Я не люблю в себе жёсткость, циничность, желание разрушать. Хотя разрушение получается случайно, но последствия несёт ужасающие. Я стараюсь быть милой. Но вот образ белого и пушистого даже в медитациях натягивается плохо. Гораздо проще натянуть образ зелёного и чешуйчатого.

На пути к собственным дарам мы всегда натыкаемся на испытания. Одно из них — встреча с Тенью.

Многие считают меня предельно честной. А кто-то — лгуньей. Правда лишь в том, что во мне, как и в любом другом, присутствует ложь.

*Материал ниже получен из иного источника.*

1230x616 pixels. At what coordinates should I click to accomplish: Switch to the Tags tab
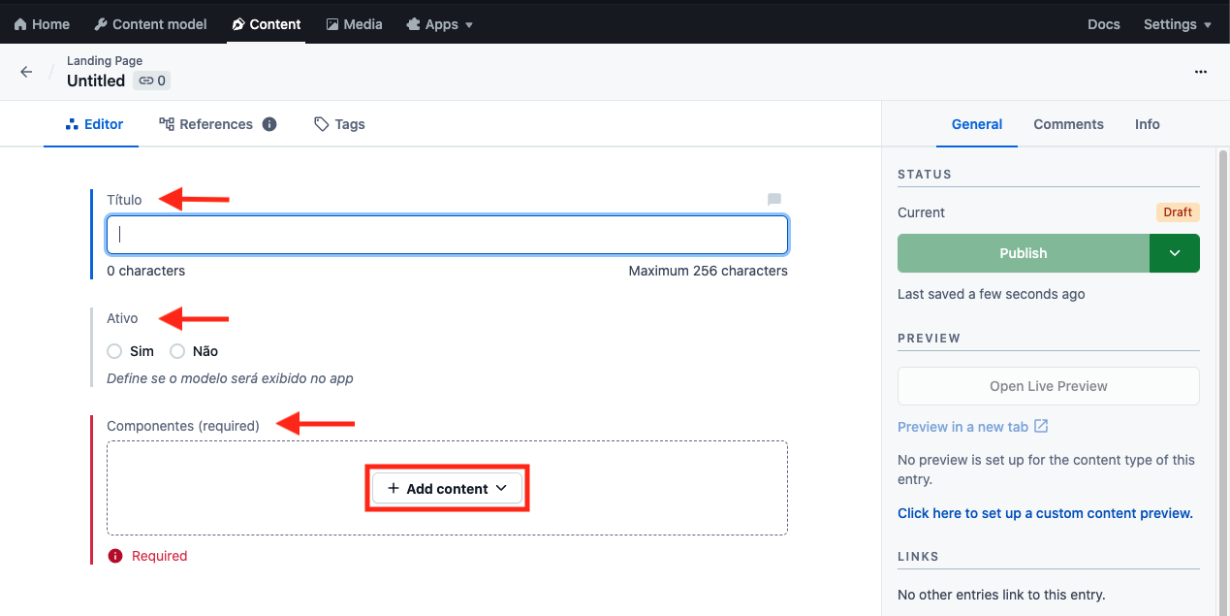point(339,124)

Лгут все, но не все признаются в этом.

Я лгу, когда не хочу обидеть. Я не могу в лицо сказать, что чувствую. И что кого-то не очень люблю, но придерживаюсь правил этикета. Поздороваться, спросить как дела, а не переходить на другую сторону улицы при встрече.

Я играю со словом никогда. Я могу не отправить свои фото, сказав, что не отправляю никогда. На самом деле — я не готова отправить сейчас, именно этому человеку. Но об этом промолчу. Хотя мои фото есть в соцсетях, и об этом тоже не скажу.

Я не скажу сразу, что между нами нет и не будет близости. Но буду откладывать встречу, сокращать общение до куцего сообщения в неделю, но не говорить, что именно с ним я не хочу никуда идти.

Мне сложно признаться в изменах, потому что потом жизнь не будет прежней. И потому, что знаю, какую боль принесёт признание.

Одно дело — испытывать боль и быть жертвой обстоятельств. Не я сделала подлость, обстоятельства сложились, я была вынуждена. Предать, солгать, ударить.

И другое — признать. Сложно, что это моя часть. Я жестока даже с близкими. Могу добить словом. Чаще исчезну, но, когда боль переливается через край — не могу остановиться. И знание бесчисленных техник управления эмоциями именно сейчас не помогает.

И те, кого совсем недавно я считала близкими, начинают общаться на расстоянии. Наверное, не желая говорить, что нам давно не по пути.

Я могу изменять людям, когда не считаю нужным хранить верность. Но точно так же могу дать себе обещание и взять длительный мораторий на секс.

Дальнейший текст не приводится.